Malam hari usai pertemuan, peristiwa lain terjadi di tempat lain. Surya Tarmiani, penyidik KPK, dirampok saat pulang ke kosnya di daerah Setiabudi Timur, Jakarta Selatan.
Saat itu Surya baru pulang dari Yogyakarta. Ia memesan taksi di Bandara Soekarno-Hatta dan menaruh tas berisi sejumlah bukti perkara suap Basuki Hariman di bagasi taksi. Setiba di dekat rumah kos, taksi berhenti karena gang menuju rumah kos Surya tertutup portal.
Surya memutuskan turun dari taksi dan jalan kaki ke kos. Saat itulah seorang pria berjaket gelap menyambar tas ranselnya, kabur dengan sepeda motor.
Seminggu setelah peristiwa itu, 11 April, Novel ketiban petaka. Sepulang dari salat subuh di masjid dekat rumahnya, Novel disiram air keras oleh orang tak dikenal. Melukai sebagian wajah dan mata kanannya. Akibatnya, mata kiri Novel nyaris buta.
TGPF dan Serangan kepada Novel
Serangan terhadap Novel Baswedan adalah puncak dari rentetan ancaman terhadapnya.

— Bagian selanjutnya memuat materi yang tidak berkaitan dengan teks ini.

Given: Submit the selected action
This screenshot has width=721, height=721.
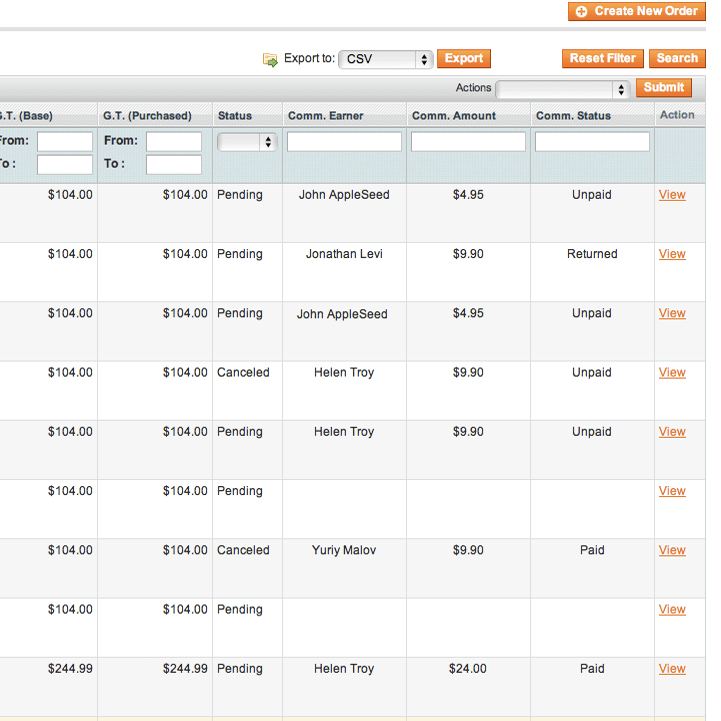Looking at the screenshot, I should coord(663,88).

Sebelumnya, ia pernah diancam akan ditembak; pernah pula ada upaya dikriminalisasi lewat kasus lama ketika bertugas sebagai Kasat Reskrim di Polres Bengkulu.

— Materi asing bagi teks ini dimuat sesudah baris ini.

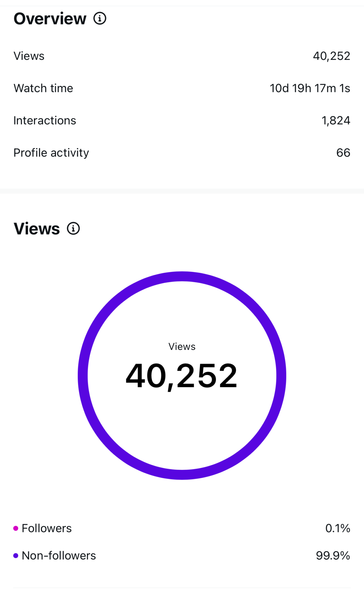
Task: Tap the small Views label inside the chart
Action: click(182, 347)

Kiprah Novel di KPK tergolong berani. Ia mengejar Nunun Nurbaeti, tersangka cek pelawat; ia juga terlibat membongkar kasus simulator SIM Irjen Djoko Susilo; ia memburu koruptor Nazaruddin, bendahara Partai Demokrat.

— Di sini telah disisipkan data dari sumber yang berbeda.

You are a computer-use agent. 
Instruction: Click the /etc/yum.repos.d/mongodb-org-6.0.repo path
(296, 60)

Peristiwa penyiraman air keras terhadapnya seketika jadi sorotan publik. Polisi langsung responsif mencari pelaku penyerangan.
Namun, hasilnya nihil. Dua tahun kemudian, Kapolri Jendral Tito Karnavian membentuk Tim Gabungan Pencari Fakta (TGPF). Isinya 65 orang dari berbagai elemen, termasuk dari kepolisian dan penggiat HAM. Tim yang diketuai oleh Idham Aziz itu diumumkan pada 8 Januari 2019.
Setelah lebih dari enam bulan bekerja, TGPF tidak menemukan petunjuk pelaku penyerangan terhadap Novel. Laporan TGPF hanya memaparkan dugaan motif, sementara pelaku tetap samar. Anggota TGPF, Nur Cholis, mengatakan sudah mengecek CCTV yang dikumpulkan dari sekitar tempat kejadian perkara. Tapi, tak ada juga petunjuk.